An efficient pipeline processing scheme for programming Protocol-independent Packet Processors

https://doi.org/10.1016/j.jnca.2020.102806Get rights and content

Abstract

OpenFlow is unable to provide customized flow tables, resulting in memory explosions and high switch retirement rates. This is the bottleneck for the development of SDN. Recently, P4 (Programming Protocol-independent Packet Processors) attracts much attentions from both academia and industry. It provides customized networking services by offering flow-level control. P4 can “produce” various forwarding tables according to packets. P4 increases the speed of custom ASICs. However, with the prevalence of P4, the multiple forwarding tables could explode when used in large scale networks. The explosion problem can slow down the lookup speed, which causes congestions and packet losses. In addition, the pipelined structure of forwarding tables brings additional processing delay. In this study, we will improve the lookup performance by optimizing the forwarding tables of P4. Intuitively, we will install the rules according to their popularity, i.e., the popular rules will appear earlier than others. Thus, the packets can hit the matched rule sooner. In this paper, we formalize the optimization problem, and prove that the problem is NP-hard. To solve the problem, we propose a heuristic algorithm called EPSP (Efficient Pipeline Processing Scheme for P4), which can largely reduce the lookup time while keeping the forwarding actions the same. Because running the optimization algorithm frequently brings additional processing burdens, wedesign an incremental update algorithm to alleviate this problem. To evaluate the proposed algorithms, we set up the simulation environments based on ns-3. The simulation results show that the algorithm greatly reduces both the lookup time and the number of memory accesses. The incremental algorithm largely reduces the processing burdens while the lookup time remains almost the same with the non-incremental algorithm. We also implemented a prototype using floodlight and mininet. The results show that our algorithm brings acceptable burder, and performs better than traditional algorithm.

Introduction

Researchers have made tremendous effort to improve the “stiff” network architecture, and have achieved a better network programming framework (Li et al., 2018; Gao et al., 2018). Recently, P4 (Programming Protocol-independent Packet Processors) (Bosshart et al., 2014; Wang et al., 2019) has attracted wide attentions from academia and industry, due to its characteristics of flexibility and protocol-independence. The P4 paper (Bosshart et al., 2014) published by Nick McKeown et al. has attracted wide attentions. McKeown et al. subsequently published the documents such as The P4 Language Specification, Barefoot White Paper, etc. ONF has also established an open source project —— PIF(the Protocol Independent Forwarding). The results of the PIF project will be used to design the next generation of OpenFlow protocol. Many studies (Shah et al., 2018; Demirci and Sagiroglu; Bradai et al., 2015) on protocol-independent forwarding devices have been proposed. P4 is now widely adopted in networks. Using P4, developers can easily develop new applications in SDN (Software-Defined Networking) controllers, install and query rules in the target SDN switch.

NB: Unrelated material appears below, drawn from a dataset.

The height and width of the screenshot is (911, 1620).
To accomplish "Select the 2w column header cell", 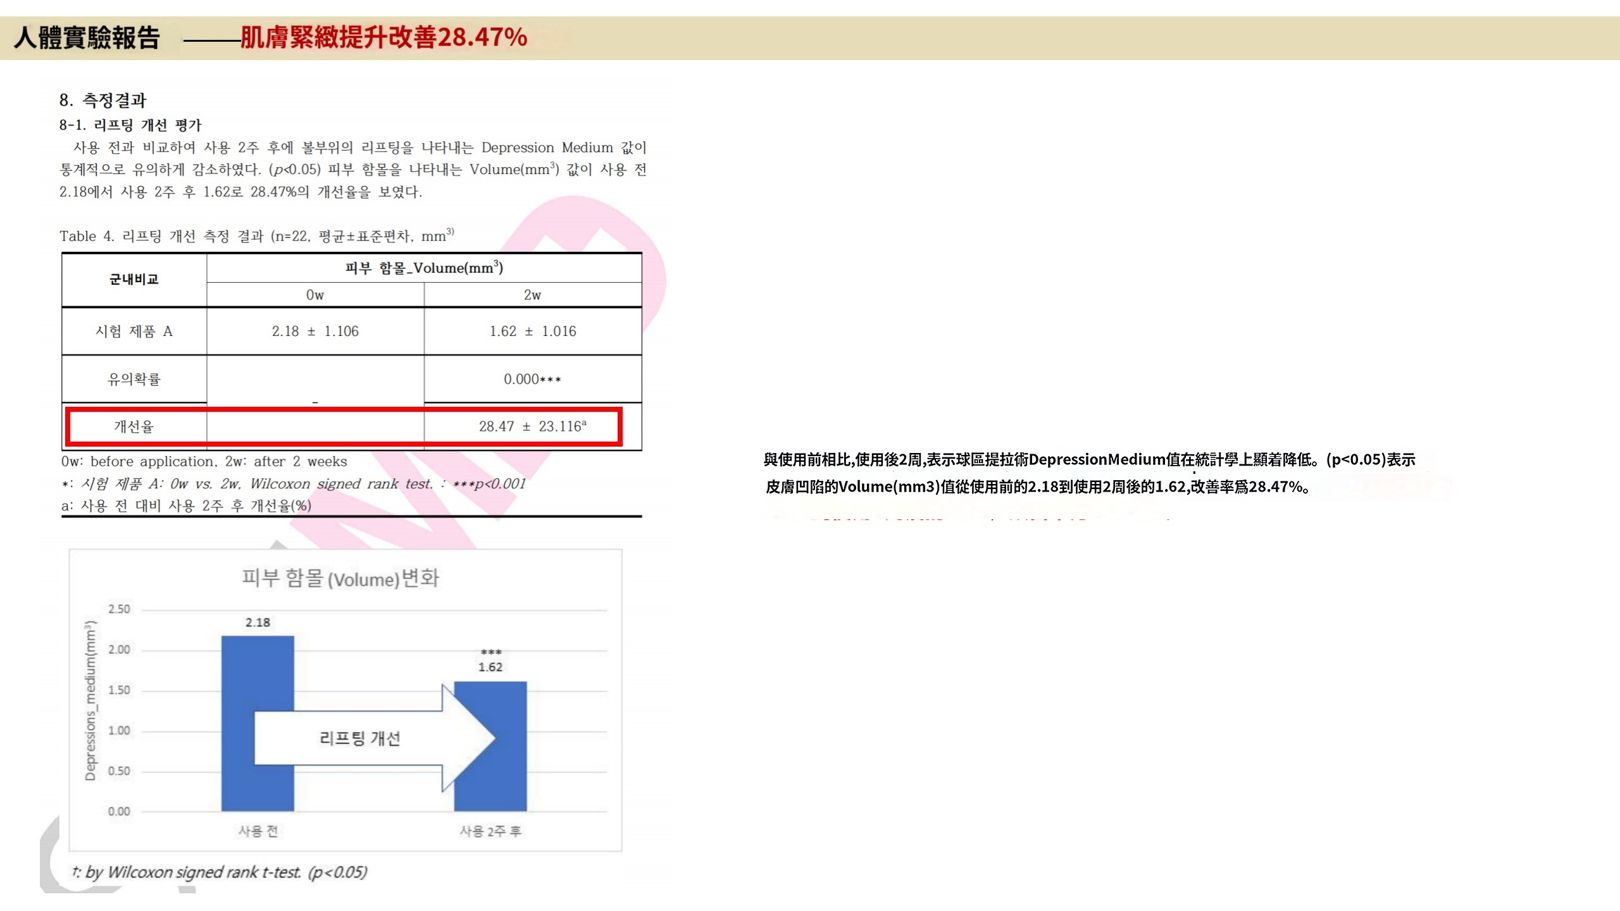I will [532, 295].
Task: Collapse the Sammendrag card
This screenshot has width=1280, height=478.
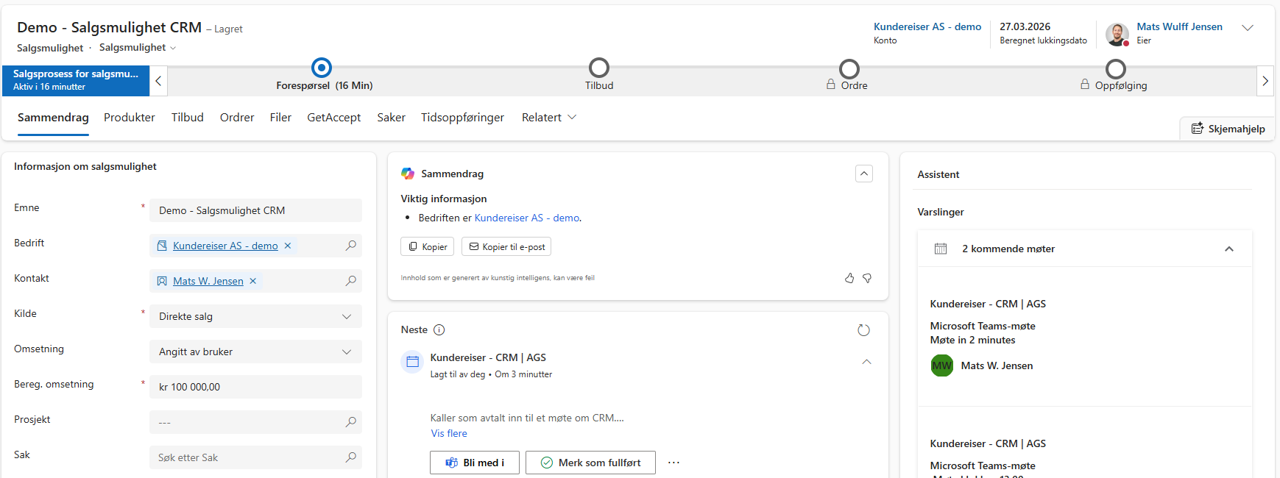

As described in OpenFlow protocol, each OpenFlow logical switch contains multiple flow tables in the pipeline. Each flow table stores one or more flow rules/entries. An OpenFlow switch must have at least one flow table, and can optionally have more flow tables. We assume that each switch has more than one flow table. The flow tables are numbered in sequence starting from 0, as shown in Fig. 1. OpenFlow provides a programmable control plane and the data plane can rely on the control plane entirely. Multiple flow tables are stored sequentially on the forwarding device, forming a pipeline. While P4 gives us a programmable data plane. P4 changes the way the packets are handled with OpenFlow. Traditionally, a front-end compiler will parse the P4 program and compose a set of “match ​+ ​action tables”, which equivalent to the pipeline in the OpenFlow Standard (Openflow switch specifica, 2012). Besides, according to OpenFlow, the flow table can have customized matching fields. Multiple flow tables introduce complexity and overhead (The benefits of multiple, 2015). However, the number of flow rules a commodity OpenFlow switch can support is far below what is needed (Stephens et al., 2012). P4 solves this problem with allowing custom headers. With P4, the compiler finds matching fields that the packets will use. P4 improves the flexibility of configured switches through custom forwarding tables. Reduces memory requirements and the elimination rate of hardware. This flexibility enables terbit-level rates on a configured ASIC (Bosshart et al., 2014).

In OpenFlow, Pipeline is composed of flow tables, and in P4, Pipeline is composed of “match ​+ ​action tables”. In the following paper, when we focus on the technical aspect, we use “forwarding table(s)" uniformly for the purpose of simplicity.

Although P4 brings flexibility, it needs multiple forwarding tables. The forwarding tables may exponentially increase the number of rules, and cause explosion in forwarding table. The explosion can further degrade the performance of switches/routers, including increasing access frequencies in memory and slowing down the lookup speed.

In this paper, we will add a module in the P4 compiler, which can optimize the forwarding table when parsing the P4 program. The greatest challenge is how to optimize the forwarding tables by properly placing flow rules across a pipeline of flow tables. A logical OpenFlow switch contains a number of sequential flow tables. When packets arrive at a switch, the lookup process starts from the first table in the pipeline and goes forward until matching some rule in a table, or reach the end of the pipeline. If the matching rules are installed at the end of the pipeline, the lookup performance is significantly reduced. The performance would be even worse if such a rule is frequently matched. Unfortunately, designing an optimized rule placement algorithm is not straightforward, because we need to maintain the semantics of the forwarding table. In other words, the forwarding actions should remain the same after optimization.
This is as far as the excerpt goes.